=== DATA RECORDS ===
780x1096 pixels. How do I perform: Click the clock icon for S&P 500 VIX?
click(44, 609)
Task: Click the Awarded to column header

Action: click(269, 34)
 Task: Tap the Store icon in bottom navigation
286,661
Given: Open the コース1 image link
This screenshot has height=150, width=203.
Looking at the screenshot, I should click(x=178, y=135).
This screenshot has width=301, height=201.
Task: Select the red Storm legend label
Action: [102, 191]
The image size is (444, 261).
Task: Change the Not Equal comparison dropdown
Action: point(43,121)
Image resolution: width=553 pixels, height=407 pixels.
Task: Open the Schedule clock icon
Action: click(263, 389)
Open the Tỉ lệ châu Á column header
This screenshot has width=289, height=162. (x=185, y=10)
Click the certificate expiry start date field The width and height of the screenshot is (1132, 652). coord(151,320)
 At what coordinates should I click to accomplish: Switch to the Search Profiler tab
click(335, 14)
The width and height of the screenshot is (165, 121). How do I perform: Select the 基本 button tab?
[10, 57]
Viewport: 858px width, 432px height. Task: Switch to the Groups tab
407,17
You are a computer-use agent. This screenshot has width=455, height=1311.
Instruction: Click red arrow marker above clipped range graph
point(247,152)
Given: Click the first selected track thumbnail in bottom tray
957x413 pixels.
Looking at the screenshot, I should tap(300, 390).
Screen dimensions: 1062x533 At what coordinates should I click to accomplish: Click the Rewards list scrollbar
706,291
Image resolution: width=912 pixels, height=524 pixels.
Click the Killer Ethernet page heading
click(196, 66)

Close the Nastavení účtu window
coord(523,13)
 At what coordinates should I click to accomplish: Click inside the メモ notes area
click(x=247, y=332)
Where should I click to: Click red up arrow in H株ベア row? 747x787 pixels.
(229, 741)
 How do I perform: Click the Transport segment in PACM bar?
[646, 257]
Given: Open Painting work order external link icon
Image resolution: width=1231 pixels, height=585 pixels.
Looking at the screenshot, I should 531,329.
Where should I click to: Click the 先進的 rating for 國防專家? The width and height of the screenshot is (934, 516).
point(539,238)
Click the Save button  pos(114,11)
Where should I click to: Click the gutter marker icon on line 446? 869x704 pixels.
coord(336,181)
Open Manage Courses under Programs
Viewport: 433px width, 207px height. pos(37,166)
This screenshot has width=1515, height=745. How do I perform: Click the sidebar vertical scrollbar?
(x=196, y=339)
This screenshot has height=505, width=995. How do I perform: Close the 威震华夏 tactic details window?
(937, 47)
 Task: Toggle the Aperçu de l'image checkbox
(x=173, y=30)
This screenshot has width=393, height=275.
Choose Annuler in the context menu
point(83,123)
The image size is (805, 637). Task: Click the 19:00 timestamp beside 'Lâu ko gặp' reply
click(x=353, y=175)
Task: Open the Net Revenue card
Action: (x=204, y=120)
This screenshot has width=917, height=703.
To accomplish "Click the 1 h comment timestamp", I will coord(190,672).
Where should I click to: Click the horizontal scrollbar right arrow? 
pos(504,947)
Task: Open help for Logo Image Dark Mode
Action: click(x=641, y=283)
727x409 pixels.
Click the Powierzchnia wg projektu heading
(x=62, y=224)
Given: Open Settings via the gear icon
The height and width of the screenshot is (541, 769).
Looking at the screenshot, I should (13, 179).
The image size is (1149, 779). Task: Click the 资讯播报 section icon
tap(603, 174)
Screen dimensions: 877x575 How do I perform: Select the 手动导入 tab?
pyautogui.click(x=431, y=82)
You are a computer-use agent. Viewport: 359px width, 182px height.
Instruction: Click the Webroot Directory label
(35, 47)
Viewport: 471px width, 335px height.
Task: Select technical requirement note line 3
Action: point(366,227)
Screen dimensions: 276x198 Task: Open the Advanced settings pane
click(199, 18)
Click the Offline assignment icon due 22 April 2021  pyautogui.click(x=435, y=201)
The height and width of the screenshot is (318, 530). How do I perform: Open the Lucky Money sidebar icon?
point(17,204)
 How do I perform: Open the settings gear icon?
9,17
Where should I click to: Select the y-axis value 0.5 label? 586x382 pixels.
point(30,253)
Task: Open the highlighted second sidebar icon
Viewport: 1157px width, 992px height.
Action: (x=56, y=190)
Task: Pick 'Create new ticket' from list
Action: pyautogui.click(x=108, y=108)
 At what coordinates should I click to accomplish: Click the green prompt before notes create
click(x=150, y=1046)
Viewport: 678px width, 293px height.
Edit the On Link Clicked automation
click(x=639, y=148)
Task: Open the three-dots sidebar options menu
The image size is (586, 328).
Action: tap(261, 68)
===
Everything from the first line of the records through the line holding "Given: Open the コース1 image link" is to be transcribed exactly; leave out all other lines.

780x1096 pixels. How do I perform: Click the clock icon for S&P 500 VIX?
click(44, 609)
Task: Click the Awarded to column header

Action: click(269, 34)
 Task: Tap the Store icon in bottom navigation
286,661
Given: Open the コース1 image link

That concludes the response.